> [WRITTEN PROBLEM] Copy out the rows from the line with "How do I perform: Open Watch" to the line with "[x=346, y=699]", replacing "desktop" with "laptop" and keeping everything else the same. Leave the pictures out of your answer.

> [ENTRIES SUPPLIED]
════════════════

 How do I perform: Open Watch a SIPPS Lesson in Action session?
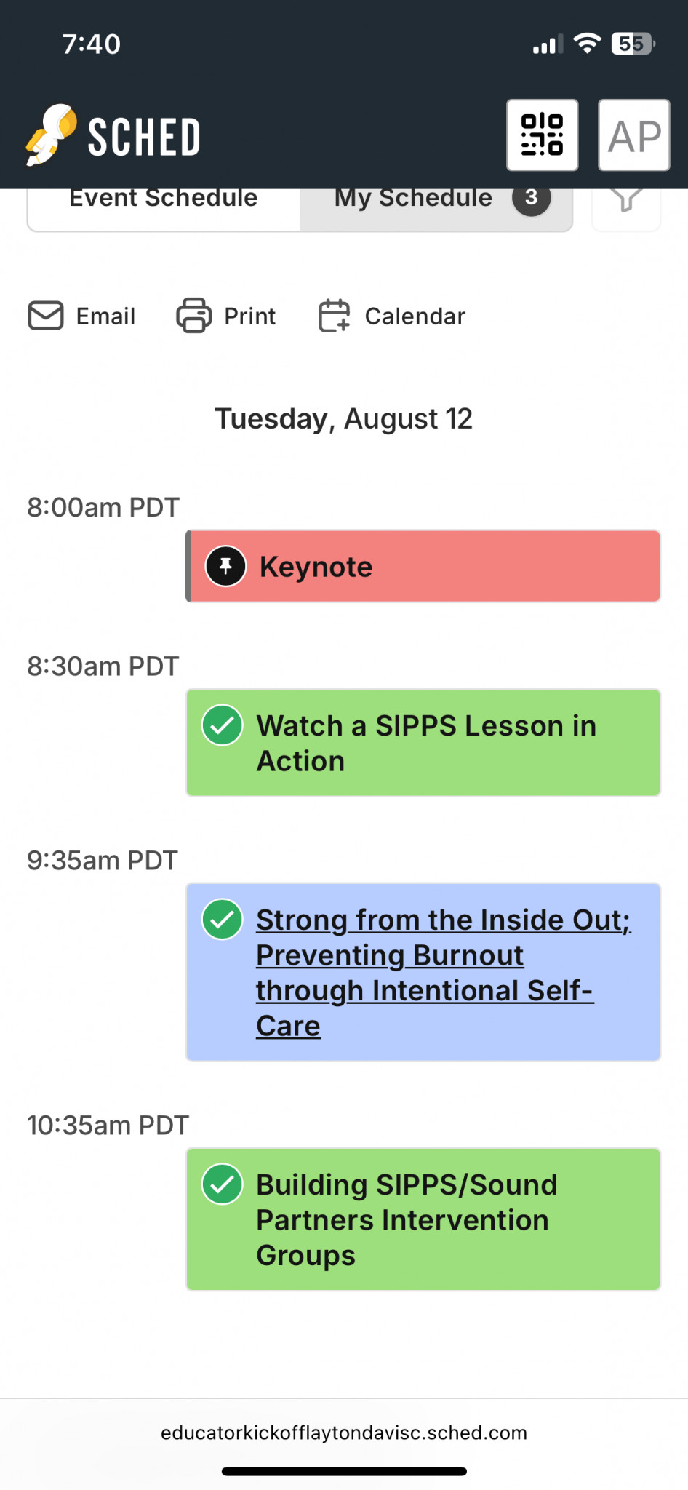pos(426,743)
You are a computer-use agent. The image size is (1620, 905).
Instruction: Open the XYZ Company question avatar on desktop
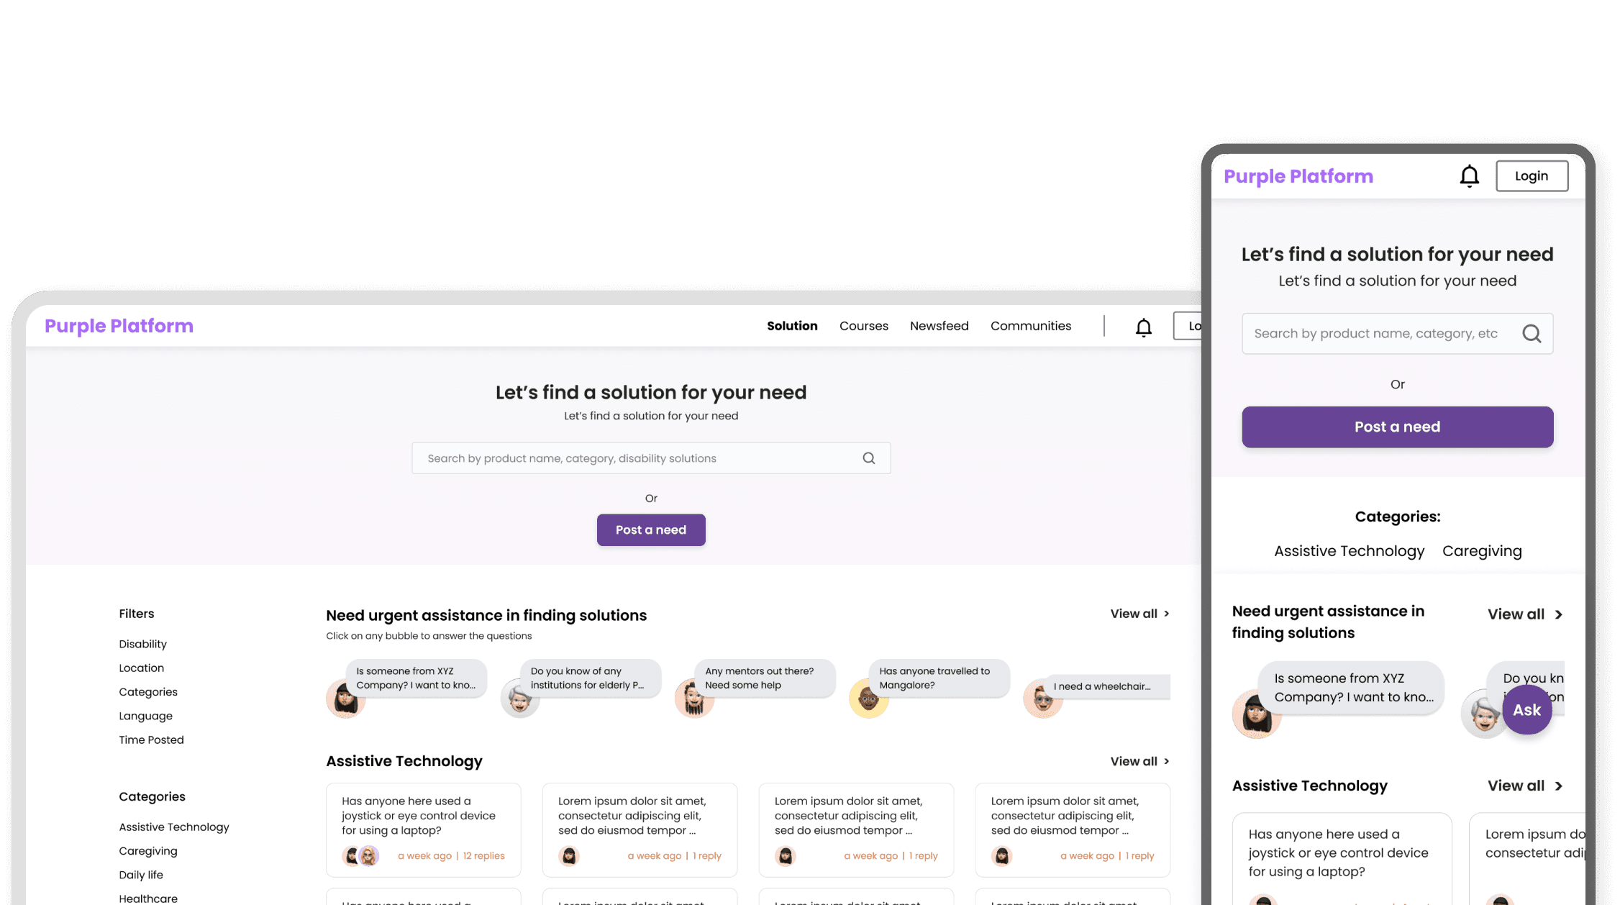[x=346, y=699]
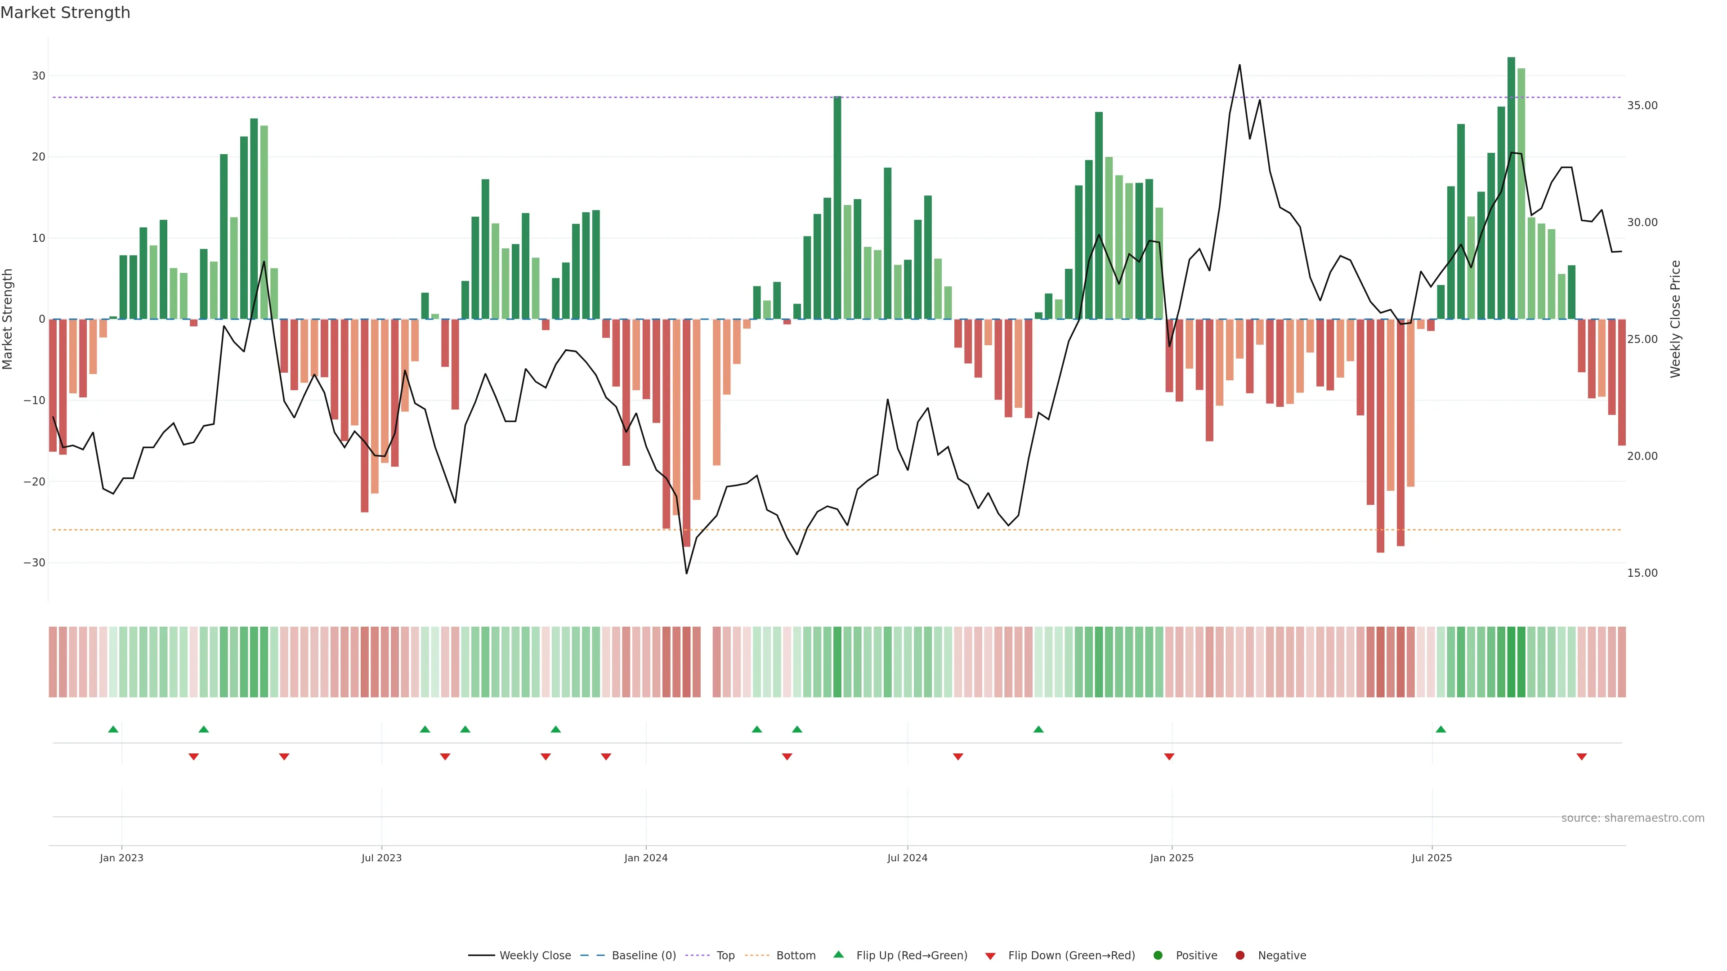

════════════════

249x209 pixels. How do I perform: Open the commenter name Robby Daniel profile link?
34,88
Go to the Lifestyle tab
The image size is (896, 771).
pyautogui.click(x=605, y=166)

════════════════

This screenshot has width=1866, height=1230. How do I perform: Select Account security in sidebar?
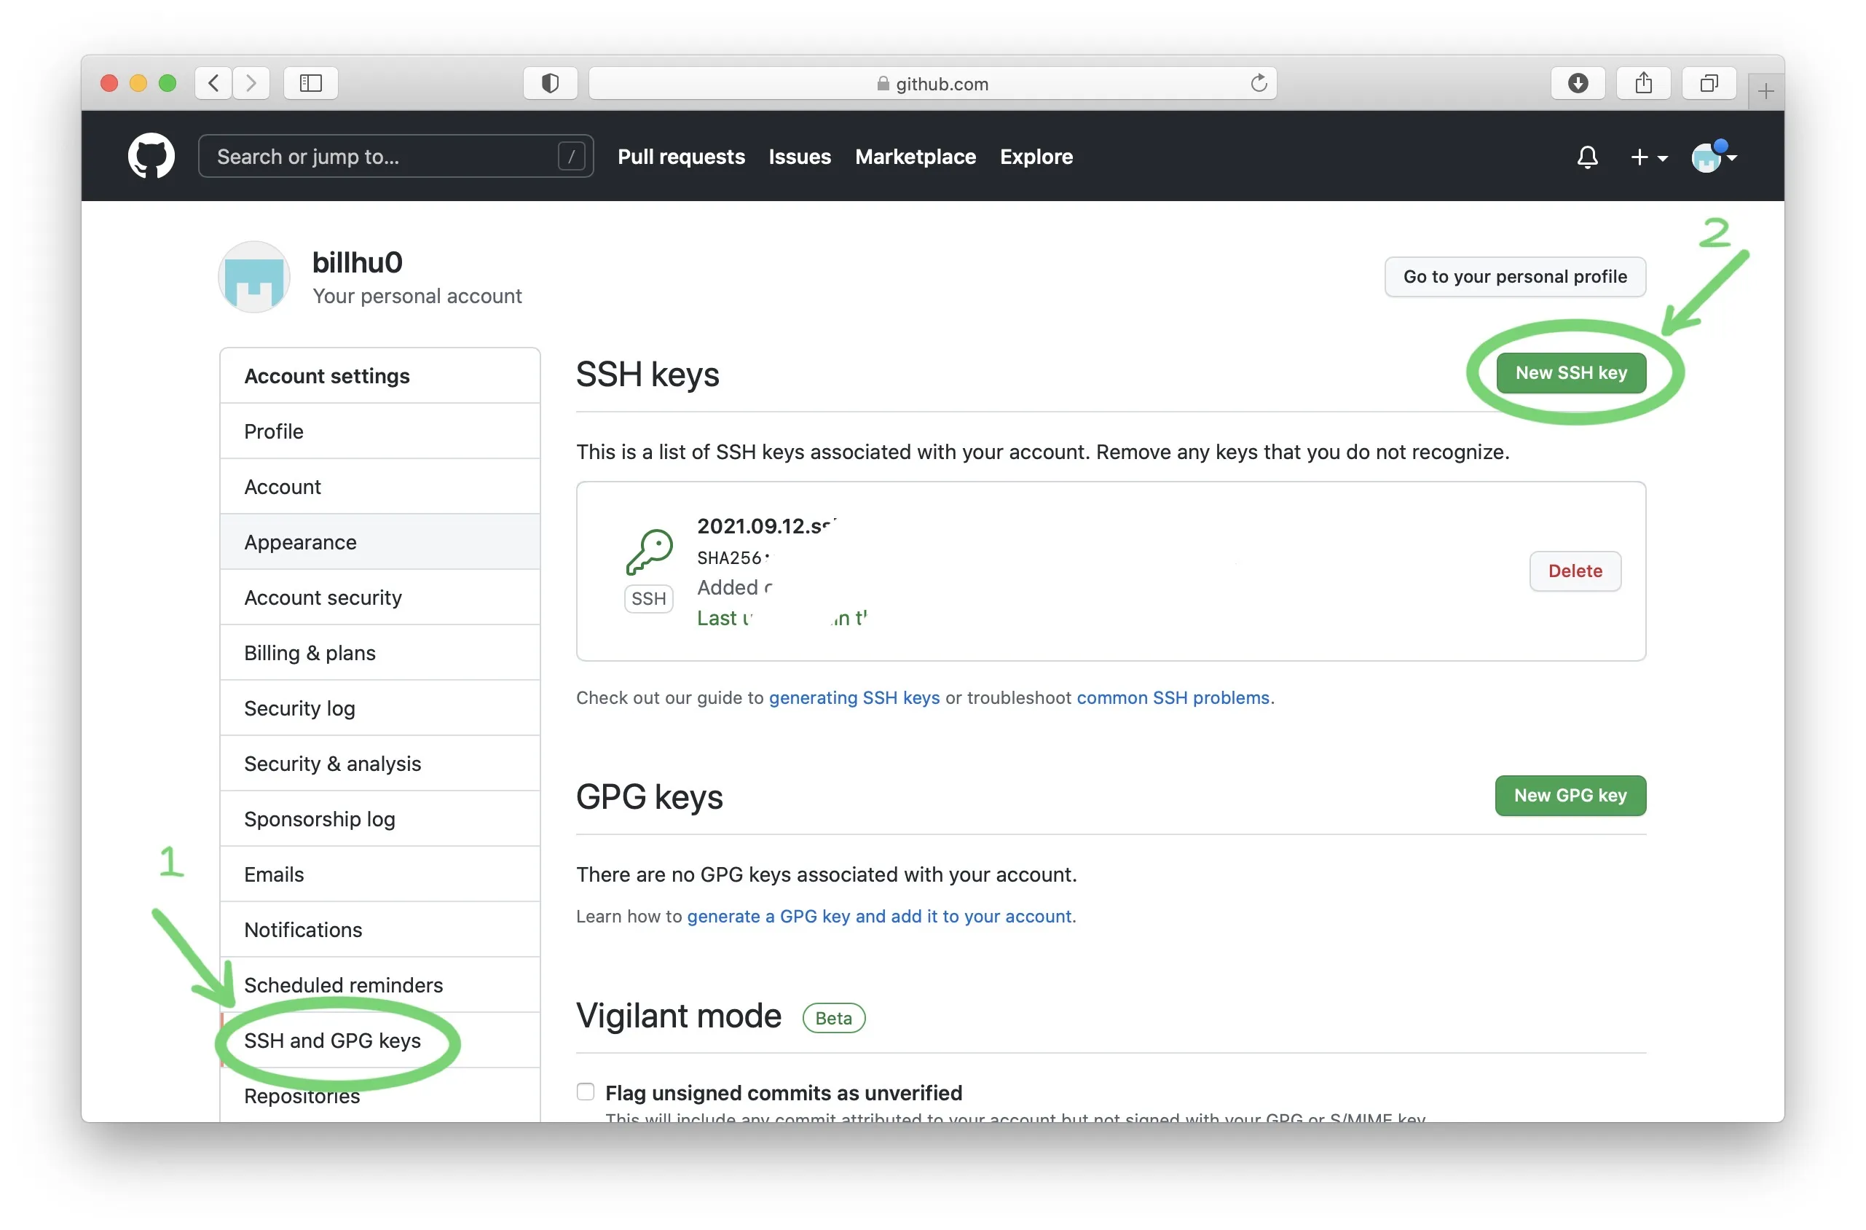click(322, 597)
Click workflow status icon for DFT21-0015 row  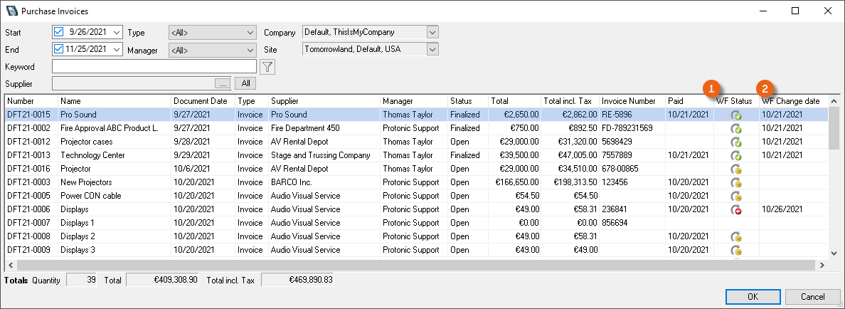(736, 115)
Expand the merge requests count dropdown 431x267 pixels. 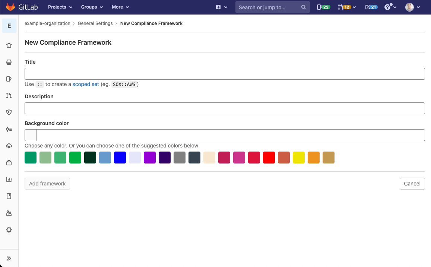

════════════════

> [EXERCISE ANSWER]
 How do I perform: Open Watch a SIPPS Lesson in Action session?
pos(426,743)
You are a computer-use agent. The image size is (1620, 905).
Instruction: Open the XYZ Company question avatar on laptop
[x=346, y=699]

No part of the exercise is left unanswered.